Ma i profeti della rivoluzione denunciano proprio la bassezza umana? No, perché fanno di tale bassezza, l’essenza dell’uomo. Ciò che essi denunciano non è la materia o il peccato (anzi, vi si adattano molto bene, perché non vedono niente al di là), ma il tormento e il dolore inerenti alla materia e al peccato. Dalla materia e dal peccato finalmente organizzati, sviluppati, pervenuti alla piena coscienza e al pieno possesso di sè, essi sperano veder scaturire un paradiso. Possiamo così capire ciò che significhi questa premura di denunciare e di sopprimere tutte le miserie umane.
La sventura potrebbe far pensare al peccato: si è quindi indotti a farla finita con il corteggio di dolori che la bassezza dell’uomo trae seco, affinché non vi siano più – finalmente! – obbiezioni contro tale bassezza. Si perseguita il dolore per meglio canonizzare il peccato…
Infatti il primo compito (e quanti ideali morali e politici si fondano su questo desiderio!) è di rendere indolore la bassezza, di addomesticare e castrare il peccato. Questi idealisti accettano ogni aspetto della caduta – salvo l’aculeo del castigo. Essi cercano e implorano una specie di quiete divina, nella vanità – nella povera gioia e nel povero orgoglio dell’uomo caduto.
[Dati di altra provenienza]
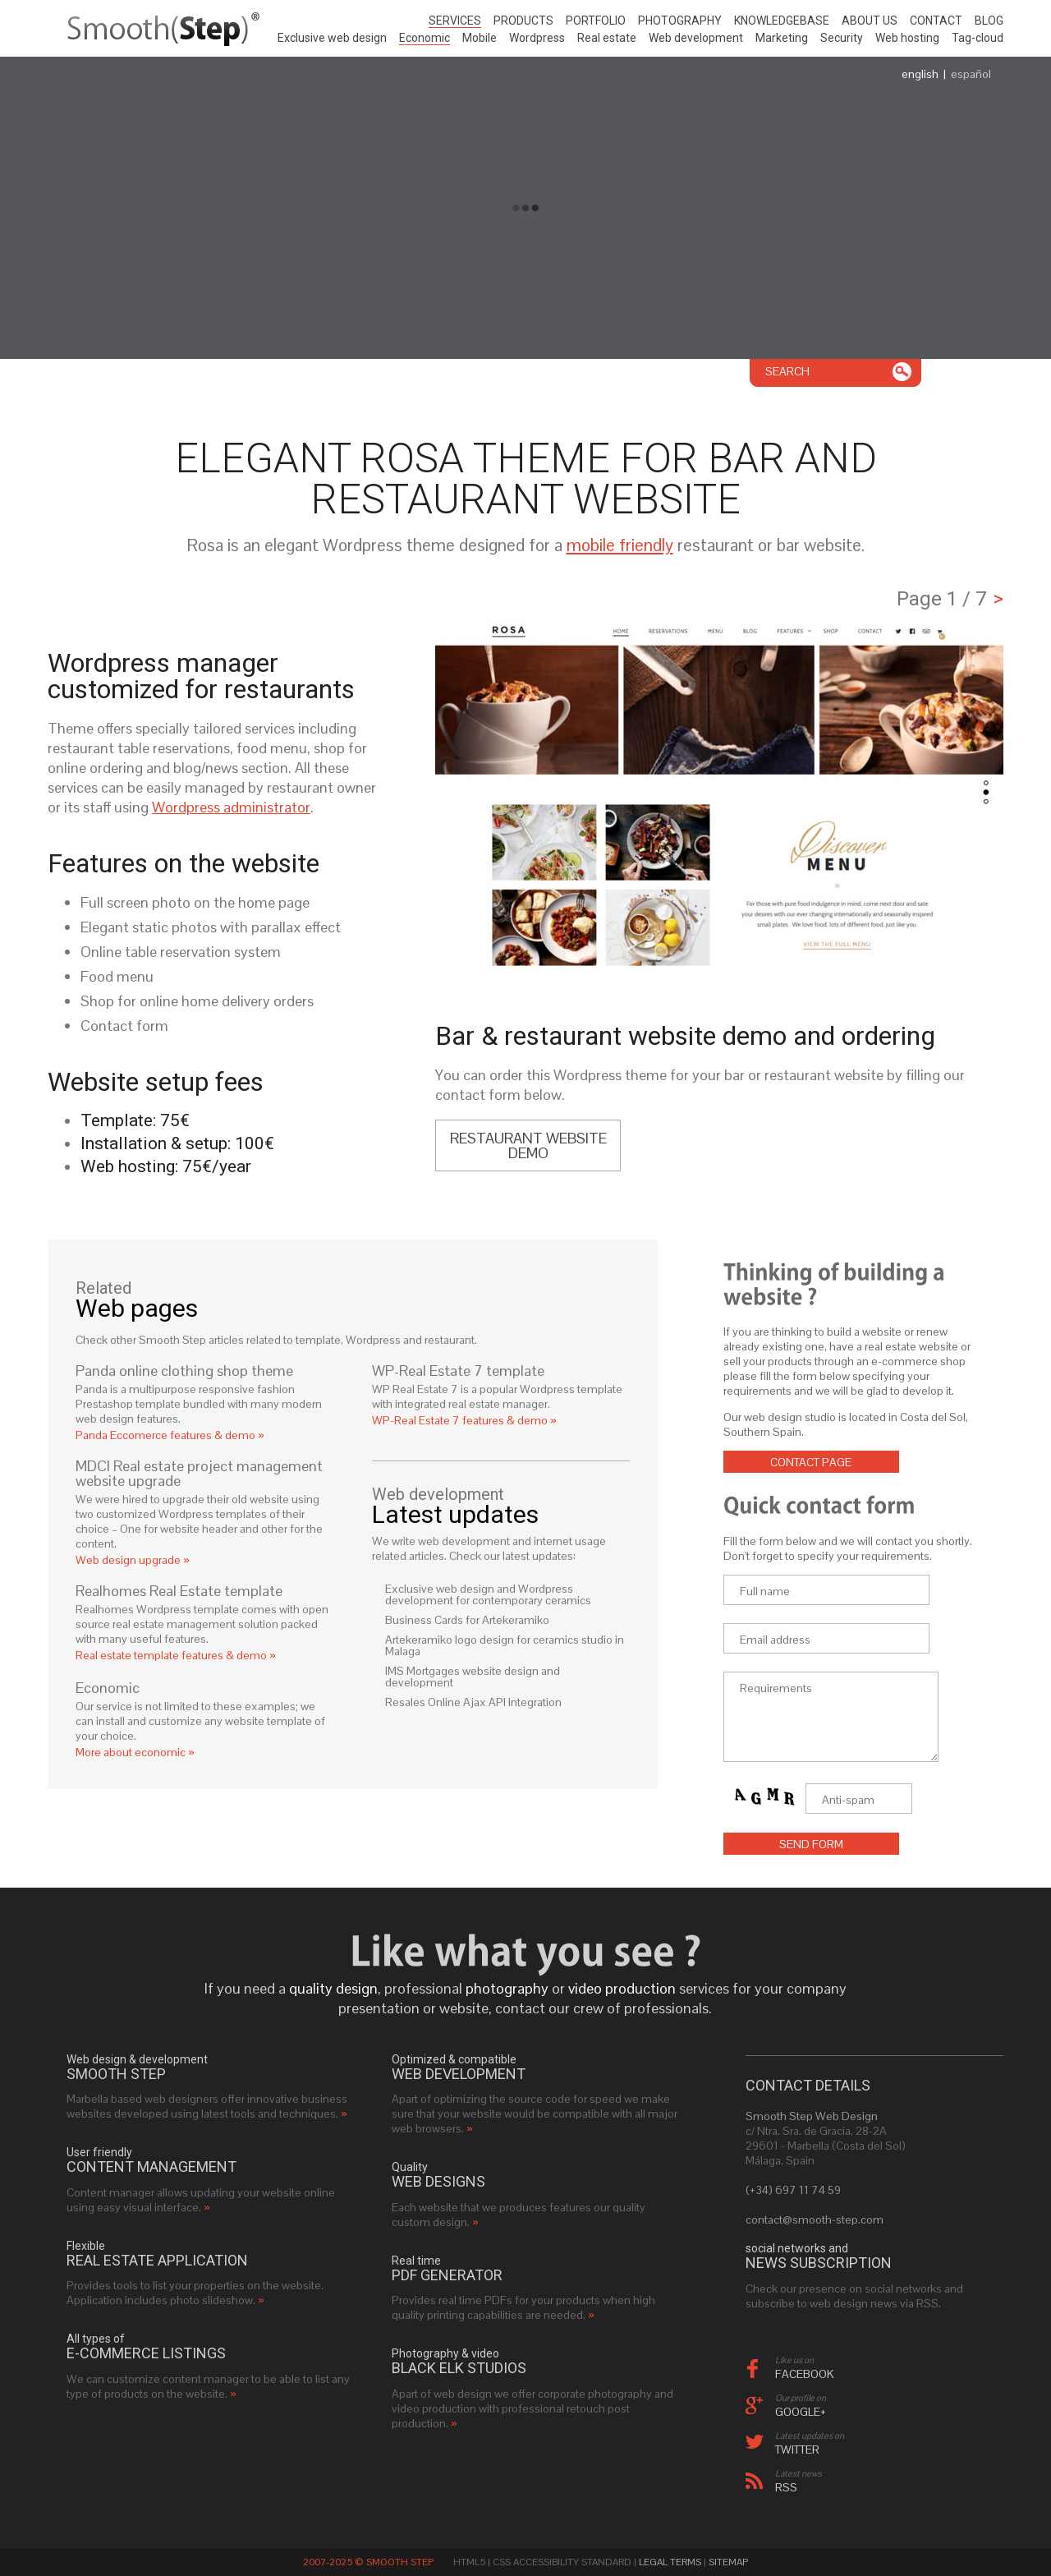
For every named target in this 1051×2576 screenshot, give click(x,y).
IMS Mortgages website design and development (472, 1676)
Non dubitano della fondamentale divinità di quell’uomo e lo spettacolo del male è quindi per loro insopportabile. Fin che il male sussisterà sarà impossibile adorare l’uomo senza riserve: un dio non può e non deve soffrire! Conclusione: volontà di cancellare il male-peccato come un mito, e il male-dolore come un accidente. Dopo di che, tutto nell’uomo sarà ben mescolato, confuso, divinizzato! -Tutto è Dio quando non vi è più né sommità né gerarchia. L’anarchia realizza il cielo a buon mercato.
Rigidità a destra, promiscuità a. sinistra. In tutti i campi l’uomo abbandonato a sè stesso non può che oscillare fra questi due scogli. E in ogni campo, solo un clima morale e sociale vitalmente cristiano può risparmiargli questa scelta amara. Gli abissi della ribellione e della miseria umana, la durezza ascetica di destra li ostracizza, la corta follia di sinistra li traveste, ma il cristianesimo li trasfigura.
A sinistra la vastità impura e febbricosa della palude, in cui si mescolano acqua e terra, miasmi e rugiada, – a destra la purità augusta e gelida delle rigide montagne, – in alto la suprema ampiezza del cielo puro, tenero e senza fondo – del cielo più vasto della pianura, più alto e più vergine delle montagne.